Universal Worker Desires
by Miki SaxonAfter all that’s been written and discussed it shouldn’t surprise you to know that most people crave a positive corporate culture and an open-door policy, but would it surprise you that this desire isn’t a product of the US or even the industrialized west?
Yesterday I mentioned I would share a universal truth from an unlikely source.
A positive corporate culture (40% of respondents) and an open-door policy (100%) are the two key elements of an ideal workplace, according to a recent region-wide human resource (HR) survey conducted by IIR Middle East.
Employee engagement and transparency were also found to be essential to enhanced employee performance within an organizational culture.
One of the reasons I find this so intriguing is not so much the desires themselves, but the local in which they are found.
Granted, my knowledge of the Middle East is limited, but the prevailing customs and culture don’t seem particularly conducive to the development of that kind of MAP (mindset, attitude, philosophy™) in management
(And this has nothing to do with an Islamic vs. Judeo-Christian sub-text.)
Workers all seem to want the same thing, whether in the Mid-East, North and South America, Europe, Russia, India or Asia.
Of course, the surface results of implementing those desires might look different, but the basic cravings that drive them are the same, as is the main stumbling block—management.
Changes in transparency, door policy, not killing the messenger, etc. require changes in managers’ MAP and those changes can not be ordered or implemented from the outside in.
Flickr image credit: FlyingSinger
November 1st, 2011 at 4:00 am
What about Japan?
Workers can’t complain about management there.

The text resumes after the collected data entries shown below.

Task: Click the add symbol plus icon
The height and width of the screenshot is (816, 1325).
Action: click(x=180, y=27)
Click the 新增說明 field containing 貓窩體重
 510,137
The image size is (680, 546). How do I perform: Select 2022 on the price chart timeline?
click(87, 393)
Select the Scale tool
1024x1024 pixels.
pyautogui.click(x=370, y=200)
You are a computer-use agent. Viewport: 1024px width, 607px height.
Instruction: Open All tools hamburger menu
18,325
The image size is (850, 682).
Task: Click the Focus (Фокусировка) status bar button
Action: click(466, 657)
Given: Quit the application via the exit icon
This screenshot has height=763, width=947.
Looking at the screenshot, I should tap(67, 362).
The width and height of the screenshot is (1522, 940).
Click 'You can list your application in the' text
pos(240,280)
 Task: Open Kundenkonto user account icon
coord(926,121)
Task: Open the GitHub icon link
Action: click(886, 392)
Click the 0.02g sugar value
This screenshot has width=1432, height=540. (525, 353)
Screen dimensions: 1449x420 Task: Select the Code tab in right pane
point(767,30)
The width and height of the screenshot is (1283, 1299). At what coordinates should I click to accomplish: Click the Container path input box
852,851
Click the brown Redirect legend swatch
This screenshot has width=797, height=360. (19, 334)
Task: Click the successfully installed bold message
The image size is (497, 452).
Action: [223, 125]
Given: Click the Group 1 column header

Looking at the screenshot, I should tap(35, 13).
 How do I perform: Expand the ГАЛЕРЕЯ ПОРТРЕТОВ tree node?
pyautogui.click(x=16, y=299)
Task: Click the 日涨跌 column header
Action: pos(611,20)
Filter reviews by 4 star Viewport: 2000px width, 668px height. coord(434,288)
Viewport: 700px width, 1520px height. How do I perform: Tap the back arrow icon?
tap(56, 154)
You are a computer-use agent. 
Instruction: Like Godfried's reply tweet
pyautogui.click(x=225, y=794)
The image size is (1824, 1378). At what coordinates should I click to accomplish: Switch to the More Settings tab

AFAIK it violates Japan’s traditions.
November 1st, 2011 at 9:20 am
You bring up a good point, but Japan is changing, too. Workers are becoming more vocal about problems and more willing to vote with their feet. The changes are slower there, but they are happening. Just because the changes are slower and may not play out the way they do here doesn’t mean that workers don’t want them.
Thanks for taking time to add to the dialog.